Work instruction 1
In the John Keenoy profile, replace "highlights" with "honors" and write out the passage starting at "Awards and highlights" and ending at "player (born 1997)".
Work instruction 2
Write the next part of the John Keenoy profile, picking up after its final sentence.

Source extract
◇ ◇ ◇ ◇ ◇
John Keenoy

No. 52
- Position: Center

Personal information
- Born: February 26, 1997 (age 28) Grand Rapids, Michigan, U.S.
- Height: 6 ft 3 in (1.91 m)
- Weight: 305 lb (138 kg)

Career information
- High school: East Kentwood (Kentwood, Michigan)
- College: Western Michigan
- NFL draft: 2019: undrafted

Career history
- Minnesota Vikings (2019)*; Dallas Renegades (2020); Pittsburgh Steelers (2020)*;
- * Offseason and/or practice squad member only

Awards and highlights
- First-team All-MAC (2017); 2× Second-team All-MAC (2016, 2018);
- Stats at Pro Football Reference

= John Keenoy =

American football player (born 1997)

John Keenoy (born February 26, 1997) is an American former football player. He played college football for the Western Michigan Broncos.

==Early life==
Keenoy attended East Kentwood High School, where he was a three-star prospect. He did not have many college offers coming out of high school and was recruited to Western Michigan by P. J. Fleck.
◇ ◇ ◇ ◇ ◇
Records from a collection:
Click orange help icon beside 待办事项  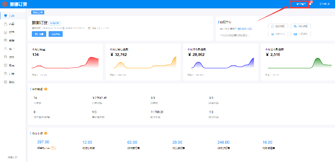(x=46, y=133)
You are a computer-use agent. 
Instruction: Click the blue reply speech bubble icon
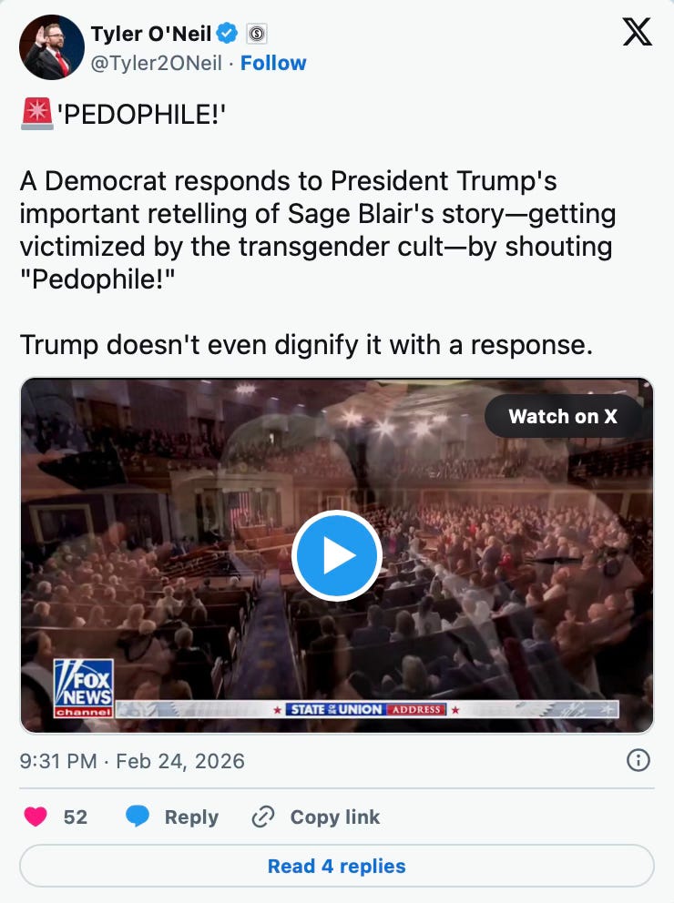[138, 817]
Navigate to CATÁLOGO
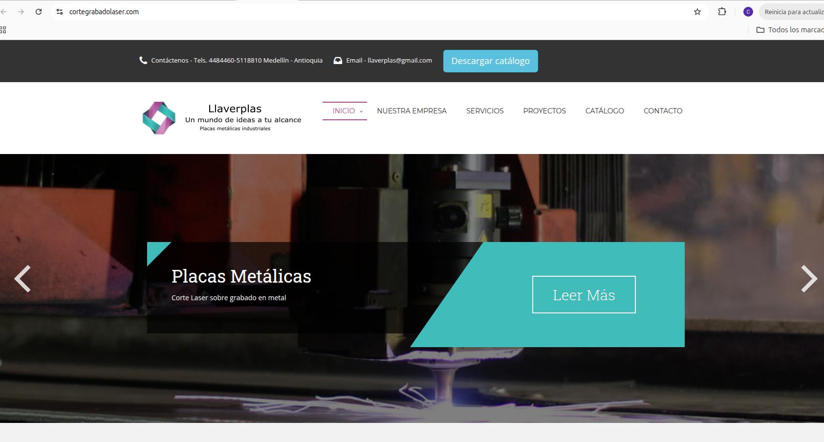The image size is (824, 442). pyautogui.click(x=605, y=111)
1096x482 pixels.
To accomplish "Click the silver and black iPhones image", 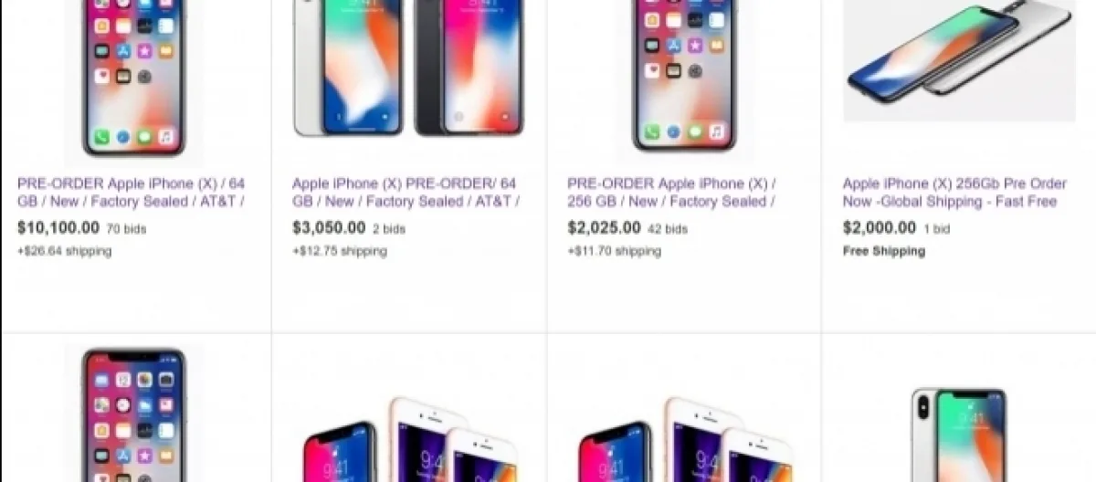I will tap(408, 68).
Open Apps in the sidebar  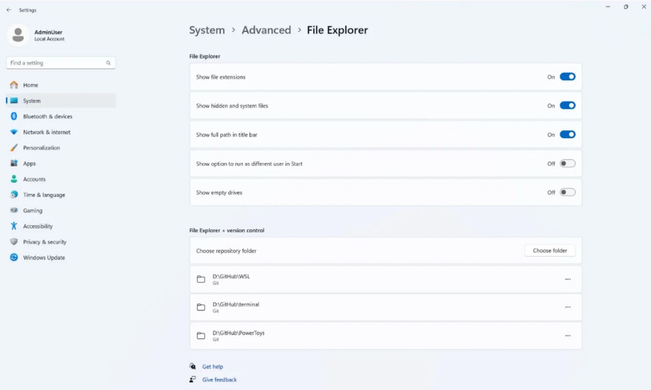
◇ ◇ ◇ ◇ ◇
Your response 1
Awards and honors
- First-team All-MAC (2017); 2× Second-team All-MAC (2016, 2018);
- Stats at Pro Football Reference

= John Keenoy =

American football player (born 1997)

Your response 2
==College career==
Keenoy was an early enrollee at Western Michigan as a freshman and allowed 25 pressures and four sacks in 2015. Keenoy was named to the Second-team All-MAC as a sophomore in 2016 after helping Western Michigan's rushing game to finish in the top 25. Keenoy anchored an offensive line on a team that finished with a 13–1 record and a No. 15 national ranking and played in the Cotton Bowl. He missed one start in 2017 against Wagner. He was a First-team All-MAC selection in 2017 and helped the Broncos to finished in the top 25 in rushing again. Keenoy had his second consecutive season of not allowing a sack. As a senior in 2018, Keenoy helped the Broncos finish 33rd in rushing (204.6 yards per game) and 27th in sacks allowed (17). Keenoy was named to the Second-team All-Conference. He was also a three-time academic All-MAC selection. Keenoy was a four-year starter at Western Michigan, starting 51 of 52 games. He graduated with a degree in finance and was a semifinalist for the William V. Campbell Trophy, also known as the "Academic Heisman."

==Professional career==
After not being selected in the 2019 NFL draft, Keenoy was signed as an undrafted free agent by the Minnesota Vikings. He was waived after training camp on August 31 and became a volunteer assistant at Western Michigan. Keenoy subsequently joined the Vikings practice squad.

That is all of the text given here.